When you reach the line with "Task: Open the Noise Type Value dropdown" in the data below, begin printing lines exactly, and stop once the line with "The width and" has been printed.

Given data |
####

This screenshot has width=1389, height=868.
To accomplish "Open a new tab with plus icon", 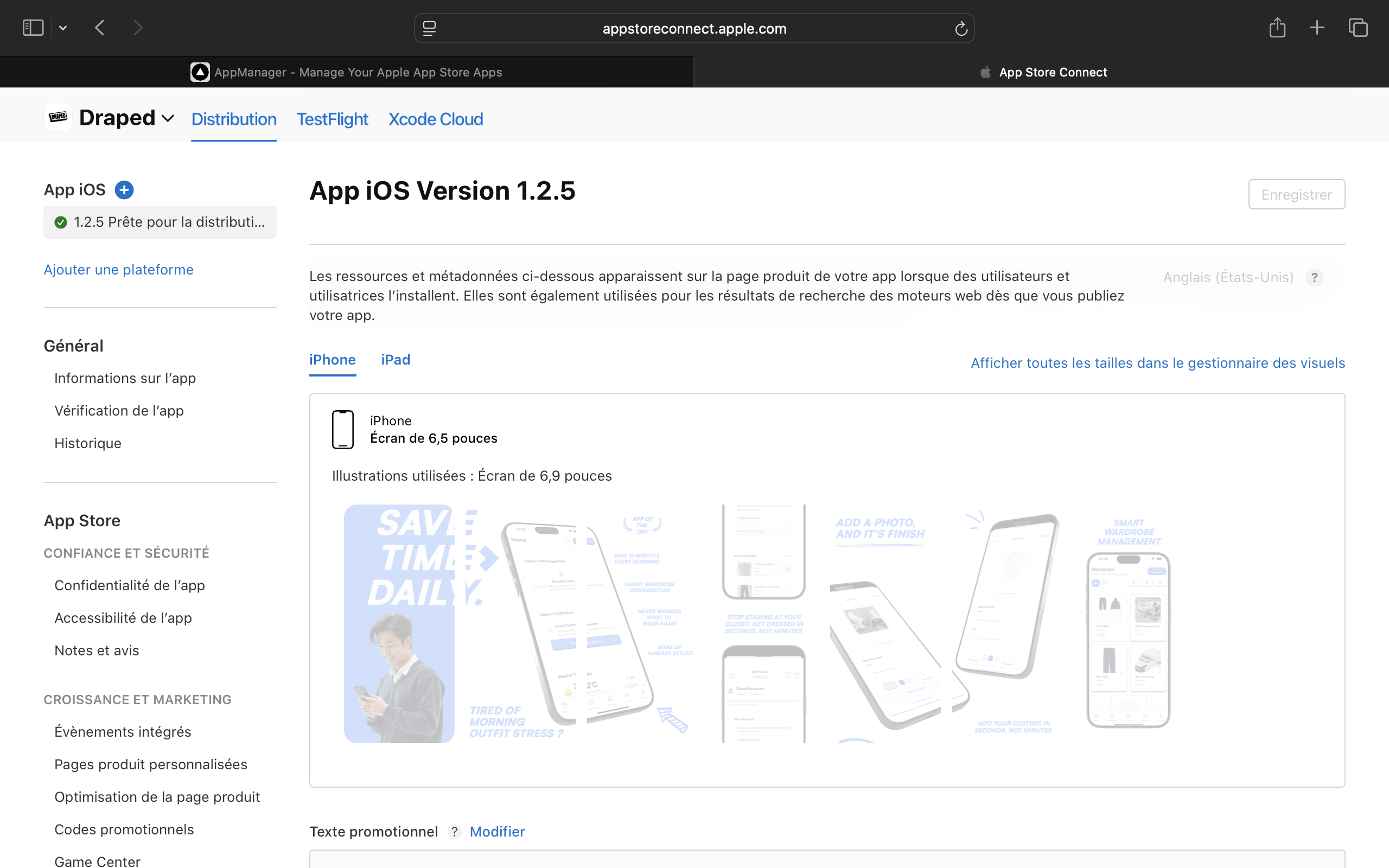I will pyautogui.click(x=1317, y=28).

####

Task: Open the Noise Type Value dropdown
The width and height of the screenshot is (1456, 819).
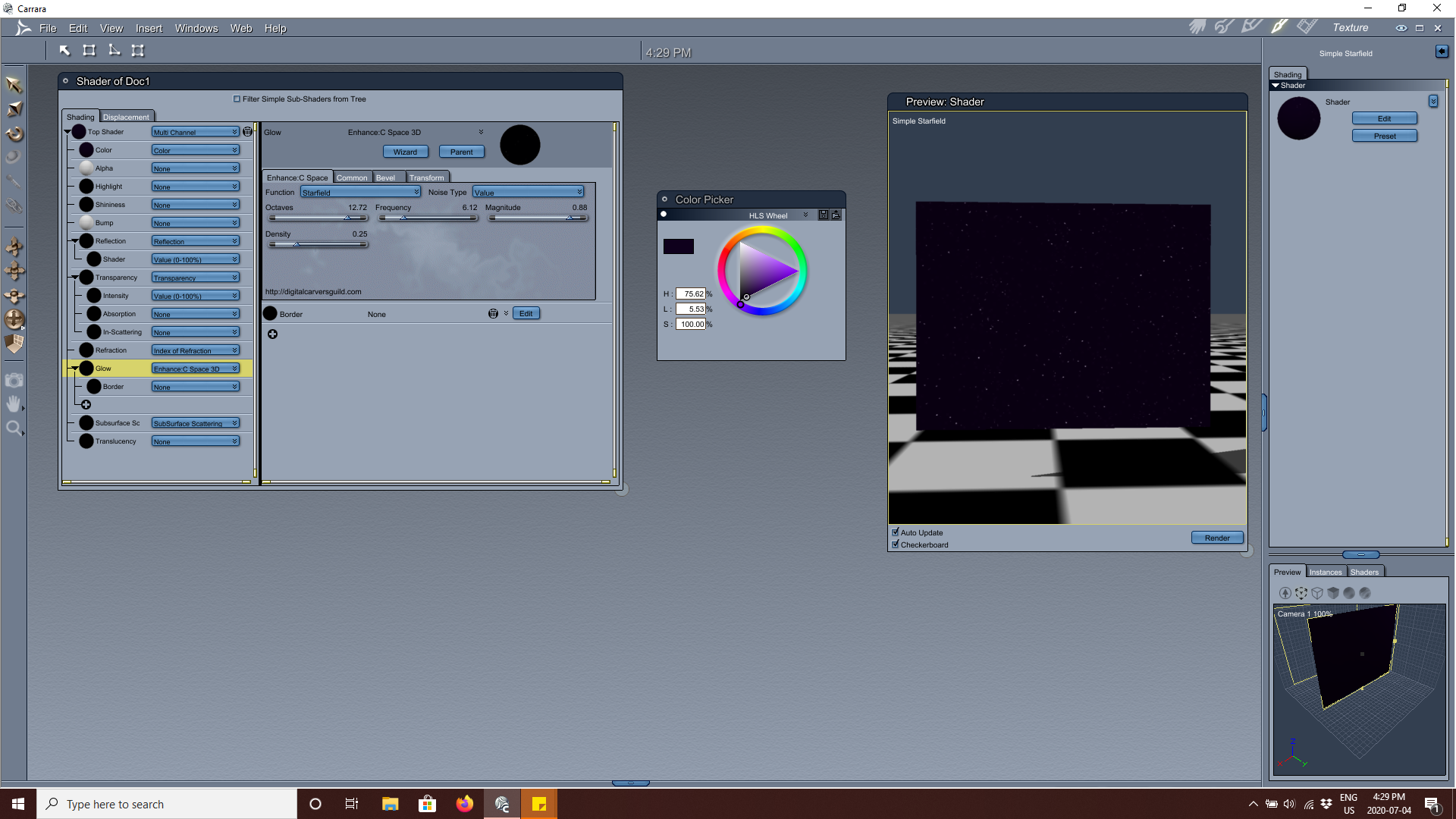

####

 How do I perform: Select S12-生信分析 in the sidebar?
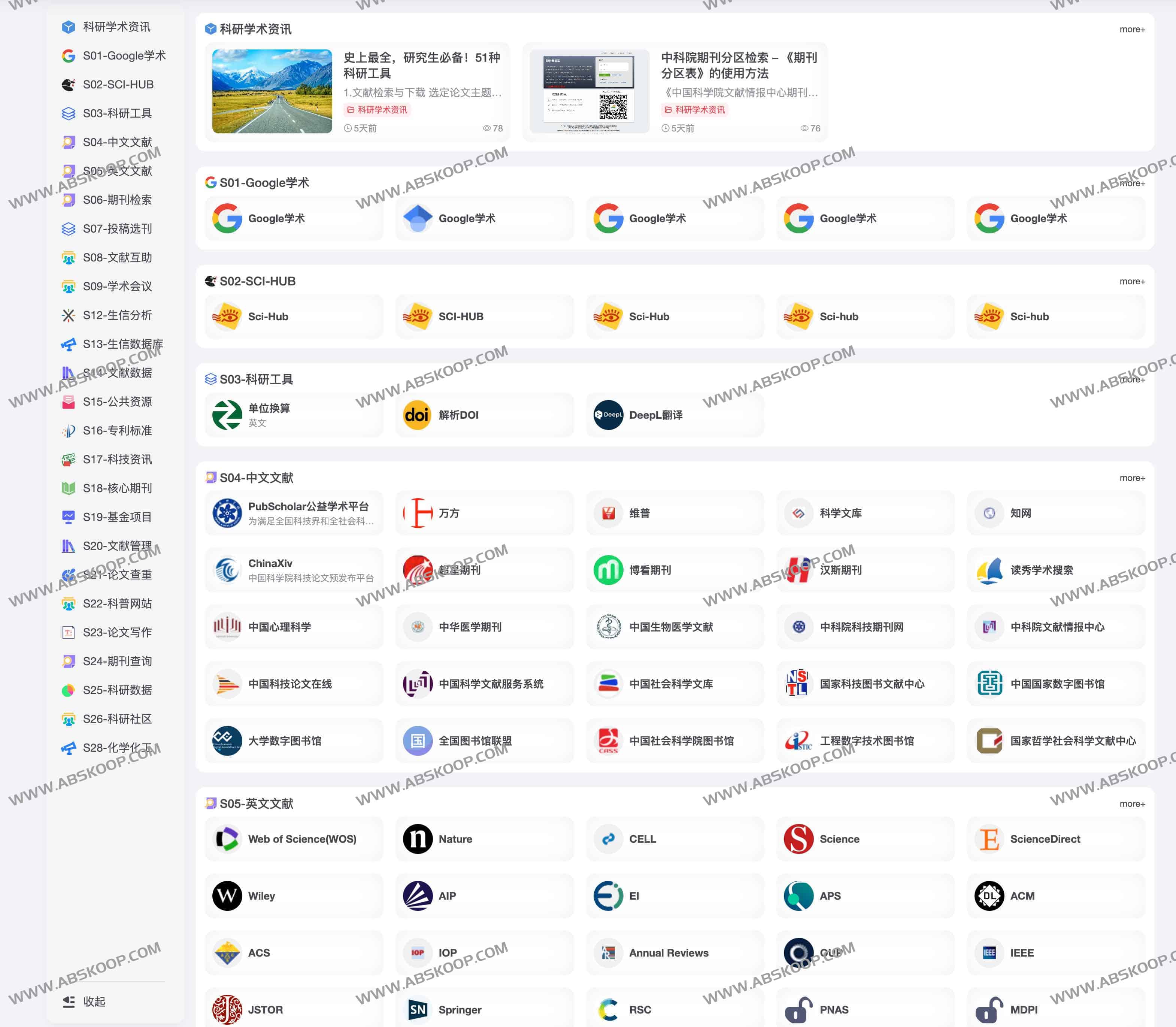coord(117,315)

####

Completed task |
Task: Open the Noise Type Value dropdown
The width and height of the screenshot is (1456, 819).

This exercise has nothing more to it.